The package provides functionality to analyse and test admixture graphs against the f statistics described in the paper Ancient Admixture in Human History, Patterson et al., Genetics, Vol. 192, 1065--1093, 2012.
The f statistics --- f2, f3, and f4 --- extract information about correlations between gene frequencies in different populations (or single diploid genome samples), which can be informative about patterns of gene flow between these populations in form of admixture events. If a graph is constructed as a hypothesis for the relationship between the populations, equations for the expected values of the f statistics can be extracted, as functions of edge lenghs --- representing genetic drift --- and admixture proportions.
This package provides functions for extracting these equations and for fitting them against computed f statistics. It does not currently provide functions for computing the f statistics --- for that we refer to the ADMIXTOOLS software package.

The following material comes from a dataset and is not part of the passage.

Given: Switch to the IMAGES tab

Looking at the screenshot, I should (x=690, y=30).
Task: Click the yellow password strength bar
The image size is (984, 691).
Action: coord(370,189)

Below is a quick example of how the package can be used. The example uses data from polar bears and brown bears with a black bear as outgroup and is taken from Genomic evidence of geographically widespread effect of gene flow from polar bears into brown bears.

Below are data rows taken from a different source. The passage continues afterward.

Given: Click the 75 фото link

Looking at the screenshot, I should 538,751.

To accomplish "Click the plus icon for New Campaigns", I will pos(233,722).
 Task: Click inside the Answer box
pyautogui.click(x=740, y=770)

The BLK sample is the black bear, the PB sample is a polar bear, and the rest are brown bears.
I have taken the f statistics from Table 1 in the paper:
data(bears)
bears
#> W X Y Z D Z.value
#> 1 BLK PB Sweden Adm1 0.1258 12.8
#> 2 BLK PB Kenai Adm1 0.0685 5.9
#> 3 BLK PB Denali Adm1 0.0160 1.3
#> 4 BLK PB Sweden Adm2 0.1231 12.2
#> 5 BLK PB Kenai Adm2 0.0669 6.1
#> 6 BLK PB Denali Adm2 0.0139 1.1
#> 7 BLK PB Sweden Bar 0.1613 14.7
#> 8 BLK PB Kenai Bar 0.1091 8.9
#> 9 BLK PB Denali Bar 0.0573 4.3
#> 10 BLK PB Sweden Chi1 0.1786 17.7
#> 11 BLK PB Kenai Chi1 0.1278 11.3
#> 12 BLK PB Denali Chi1 0.0777 6.4
#> 13 BLK PB Sweden Chi2 0.1819 18.3
#> 14 BLK PB Kenai Chi2 0.1323 12.1
#> 15 BLK PB Denali Chi2 0.0819 6.7
#> 16 BLK PB Sweden Denali 0.1267 14.3
#> 17 BLK PB Kenai Denali 0.0571 5.6
#> 18 BLK PB Sweden Kenai 0.0719 9.6
The D
column is the f4(W,X;Y,Z) statistic and the Z
column is the Z-values obtained from a blocked jacknife (see Patterson et al. for details).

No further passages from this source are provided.